Saisie par la fierté, la Chine de Xi Yinping a décidé tout de go, de ne plus accepter les milliers de tonnes d'emballages recyclables, provenant du monde "développé", dont le nôtre. Notre République n'a pas desoin qu'on la sollicite pour organiser cette collecte, à nos frais, car elle a à tous ses niveaux le souci de son image.

Notre pays est déjà bien sale, la propreté de l'espace national étant le dernier souci du citoyen français normal, car les "cochons" sont les autres.

Nous préférons ne pas connaitre le problème que posent à nos édiles les contenus de nos poubelles. Nous avons fini, bon gré, mal gré, par accepter de faire un tri de nos déchets divers, de les mettre dans des récipients distincts, selon leur destin, destruction totale et irréversible, ou récupération de la matière première qui les compose: plastique, métal, papier, et verre.

Sous le regard sévère et vigilant des écologistes, nos édiles et administrateurs ont choisi un mode de destruction du non recyclable, enfouissement ou incinération, et doté le canton ou le département selon sa densité de population des usines de tri et de classement des emballages.

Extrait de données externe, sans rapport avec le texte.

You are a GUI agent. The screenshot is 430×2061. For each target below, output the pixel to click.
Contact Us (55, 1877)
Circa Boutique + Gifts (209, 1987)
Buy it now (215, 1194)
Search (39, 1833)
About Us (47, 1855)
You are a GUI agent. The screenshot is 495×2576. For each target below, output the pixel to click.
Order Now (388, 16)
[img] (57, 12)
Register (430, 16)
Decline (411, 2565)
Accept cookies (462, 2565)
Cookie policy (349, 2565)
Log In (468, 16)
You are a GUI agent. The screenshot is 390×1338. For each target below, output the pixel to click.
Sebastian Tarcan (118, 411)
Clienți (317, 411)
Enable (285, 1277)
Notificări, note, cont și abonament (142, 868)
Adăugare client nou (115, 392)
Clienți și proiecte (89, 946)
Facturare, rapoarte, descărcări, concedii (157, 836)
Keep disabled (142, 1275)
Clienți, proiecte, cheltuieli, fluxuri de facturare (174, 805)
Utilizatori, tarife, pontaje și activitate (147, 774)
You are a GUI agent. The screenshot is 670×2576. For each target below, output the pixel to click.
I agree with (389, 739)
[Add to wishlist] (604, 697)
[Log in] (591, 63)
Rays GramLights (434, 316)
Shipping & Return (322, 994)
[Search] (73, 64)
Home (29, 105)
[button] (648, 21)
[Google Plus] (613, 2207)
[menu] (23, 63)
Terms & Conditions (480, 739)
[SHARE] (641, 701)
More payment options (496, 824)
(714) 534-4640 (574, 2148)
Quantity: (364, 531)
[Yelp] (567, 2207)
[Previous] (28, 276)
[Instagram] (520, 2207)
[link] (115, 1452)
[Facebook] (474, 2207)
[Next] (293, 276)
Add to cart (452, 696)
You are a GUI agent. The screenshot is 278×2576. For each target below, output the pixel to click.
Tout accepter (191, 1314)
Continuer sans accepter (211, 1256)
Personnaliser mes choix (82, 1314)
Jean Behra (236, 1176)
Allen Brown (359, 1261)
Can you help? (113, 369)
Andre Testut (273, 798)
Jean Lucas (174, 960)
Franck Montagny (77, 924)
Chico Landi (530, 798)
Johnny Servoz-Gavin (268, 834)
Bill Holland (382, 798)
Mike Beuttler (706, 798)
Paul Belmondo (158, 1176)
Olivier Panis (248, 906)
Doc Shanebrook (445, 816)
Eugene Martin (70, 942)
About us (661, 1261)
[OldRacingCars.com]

Dont certains sont faits d'une matière première récupérable pour le même usage, et d'autres, non.

Ainsi des sacs en matière plastique, fournis par millions d'unités par nos commerces de toutes natures, interdits, maintenant, mais depuis peu. 

J'ai appris, à l'occasion de ma formation de conseiller municipal chargé de ce service, que ces sacs plastiques devaient encore, à l'issue d'un premier tri, être séparés couleur par couleur, matière par matière. À l'oeil et à la main!

Le niveau de nos salaires, bien que faible pour le français moyen, n'est pas compatible avec l'accomplissement de ce travail de tri manuel. Un seul pays le pouvait, avec sérieux, la Chine.

J'ai pu voir, à l'usine départementale construite dans ce but, les énormes ballots multicolores de sacs plastiques provenant de nos poubelles et corbeilles diverses, en atttente d'embarquement. Impressionnant!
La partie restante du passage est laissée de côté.